DA FARE:
a: Estrai dal brano sul taglio dei tassi Bce il tratto che va da "È una delle" fino a "Draghi alla Bce.", riportandolo senza alcuna modifica.
b: Nel brano sul taglio dei tassi Bce, di quanto scende la rata mensile di un mutuo di 100.000 euro a 20 anni secondo le simulazioni di MutuiSupermarket.it?
c: Prosegui il brano sul taglio dei tassi Bce dal punto in cui si ferma.

Nella prossima riunione di dicembre il consiglio direttivo della Bce renderà note le stime più aggiornate. Ma il quadro è preoccupante se ieri è stato possibile quello che un mese fa Jean-Claude Trichet presidente non era riuscito ad ottenere. Non c'era l'unanimità sul taglio dei tassi. La Germania, come sempre, capeggiava il gruppo dei resistenti. Ieri invece c'è stato il sì all'unanimità, per dare una spinta alla crescita. E non è detto che entro fine anno non arrivi un altra sforbiciata. Draghi non si è sbilanciato e ha ricordato come il suo predecessore rispondeva sempre a domande di questo tipo: «la Bce non si impegna anticipatamente».

Choc positivo per investimenti, consumi e mutui variabili

È una delle lezioni base di politica monetaria: un costo del denaro più basso stimola investimenti e consumi. Spese produttive, ma anche personali e familiari. Insomma crescita e sviluppo, soprattutto in assenza di spinte inflazionistiche. E allora vediamo chi potrebbero essere i maggiori beneficiari della prima decisione dell'era Draghi alla Bce.

Famiglie e mutui in corso

Risparmierà solo chi ha già un contratto di mutuo a tasso variabile. Secondo le prime simulazioni di MutuiSupermarket.it, il taglio di 25 punti base del tasso Bce su un mutuo di 100.000 euro a 20 anni «fa scendere la rata mensile di circa 13 euro, per un risparmio annuale di poco superiore ai 150 euro». I mutui variabili generalmente hanno come tasso di riferimento l'Euribor a tre mesi, che è un tasso di mercato (interbancario) e dunque esposto all'incontro della domanda e dell'offerta. Spesso il mercato interbancario precede le mosse dell'istituto di Francoforte. Ma in questo caso la decisione di Draghi è stata una sorpresa, cosicché è probabile un alleggerimento delle rate del mutuo. Ieri l'Euribor a un mese era in ribasso da 1,361% a 1,36%, l'Euribor 3 Mesi in ribasso da 1,584% a 1,58%. I valori dei future quotati a Londra indicano infatti per il tasso a 3 mesi un valore dell'1,30% a fine 2011, dell'1% fra un anno e una risalita al 2% soltanto nel 2015.

MATERIALE MOSTRATO:
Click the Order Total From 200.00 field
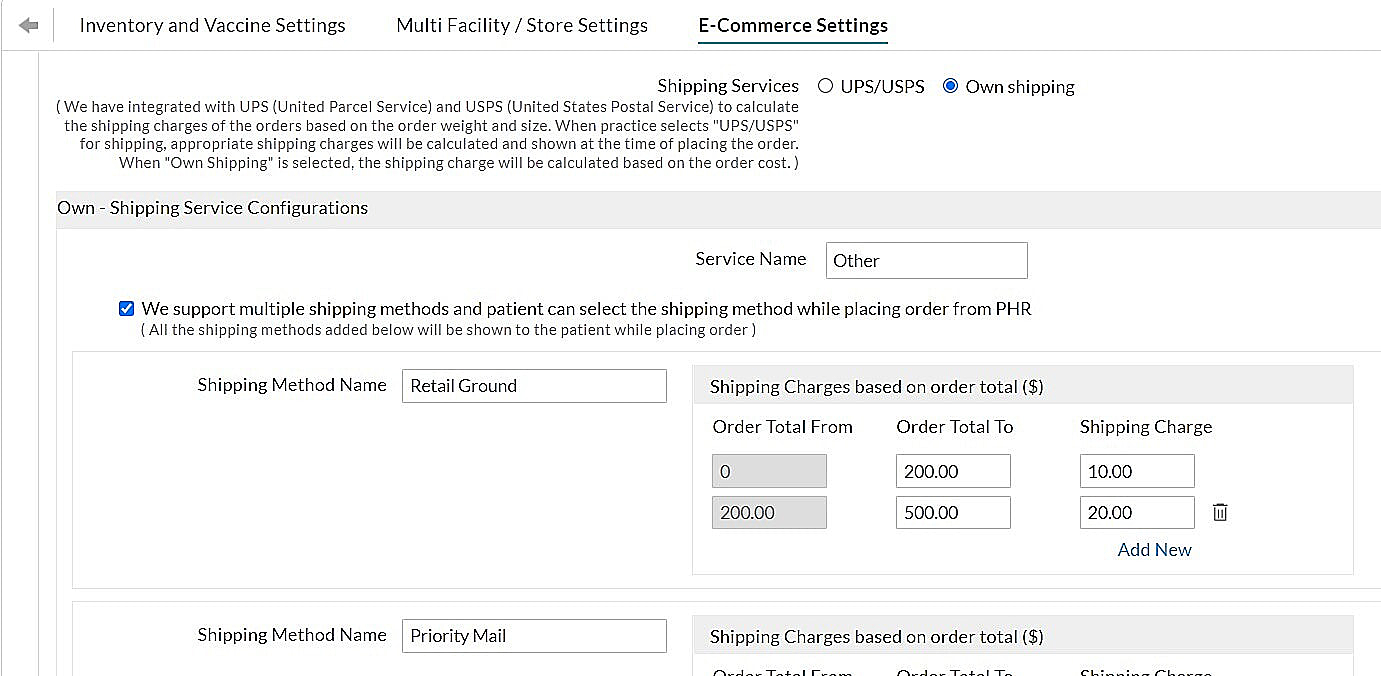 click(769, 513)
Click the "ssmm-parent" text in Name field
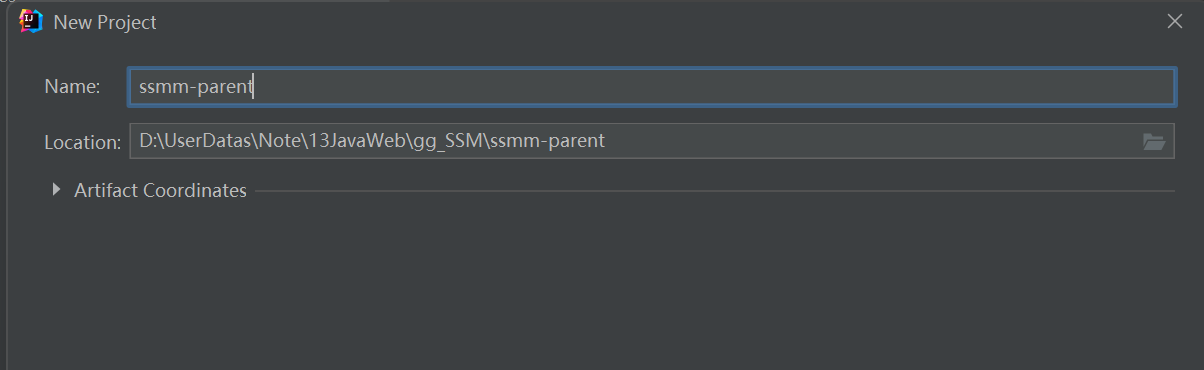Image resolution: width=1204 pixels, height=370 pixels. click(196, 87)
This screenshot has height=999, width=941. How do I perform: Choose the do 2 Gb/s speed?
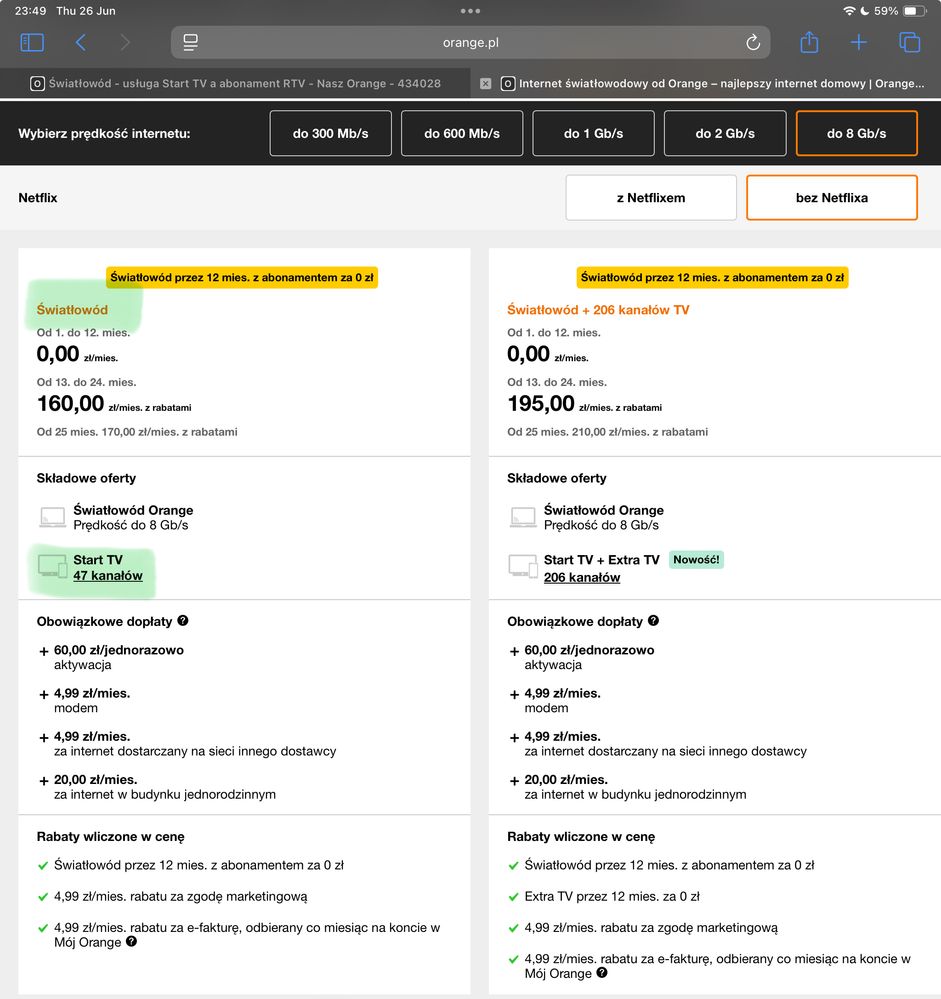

RISPOSTE:
a:
È una delle lezioni base di politica monetaria: un costo del denaro più basso stimola investimenti e consumi. Spese produttive, ma anche personali e familiari. Insomma crescita e sviluppo, soprattutto in assenza di spinte inflazionistiche. E allora vediamo chi potrebbero essere i maggiori beneficiari della prima decisione dell'era Draghi alla Bce.

b: Di circa 13 euro.

c:
Famiglie e nuovi mutui

Sul piano di ammortamento oltre al tasso di riferimento incide lo spread, ovvero il differenziale applicato dalla banca per coprire i propri costi (raccolta, rischi di insolvenza, ecc.). Ultimamente gli istituti hanno aumentato sensibilmente gli spread, a causa di una provvista a loro volta più cara, dovuta sia ai recenti downgrade delle società di rating e sia all'onda lunga del balzo del differenziale tra Btp e Bund. E così nonostante Euribor e Irs (quest'ultimo è il riferimento per i mutui a tasso fisso) siano a livelli bassi, accendere un mutuo era diventato molto più costoso. La mossa a sorpresa di Draghi rende più conveniente la raccolta delle banche che, quindi dovrebbero abbassare il costo dei nuovi mutui.

Acquisti a rate

Praticamente per le stesse motivazioni dei mutui, anche il credito al consumo stava subendo un'impennata. Secondo le rilevazioni di Bankitalia tra giugno e settembre 2011 i contratti di credito finalizzato (elettrodomestici, auto, ecc.) viaggiavano su tassi medi del 10,46% annuo; i crediti personali sull'11,21%. Ora ci dovrebbe essere un calo.

Imprese e finanziamenti

Secondo recenti calcoli del quotidiano Il Sole 24 ore, le imprese italiane su uno stock complessivo di 105 miliardi di euro di credito, hanno pagato quest'anno un miliardo e mezzo come extra costo. Sia come effetto diretto del caro-raccolta delle banche e sia a causa dell'aumento dello spread tra Btp e Bund. Per reggere la concorrenza dei titoli di Stato le aziende che hanno lanciato prestiti obbligazionari in questo periodo hanno dovuto offrire tassi superiori al 5,5%, contro i 3,5% delle loro omologhe tedesche e francesi.

Conti pubblici

Se la decisione di Draghi avesse qualche effetto positivo anche sulla speculazione sui nostri titoli di Stato, l'effetto benefico oltre che sulle imprese ci sarebbe anche per la bolletta Stato.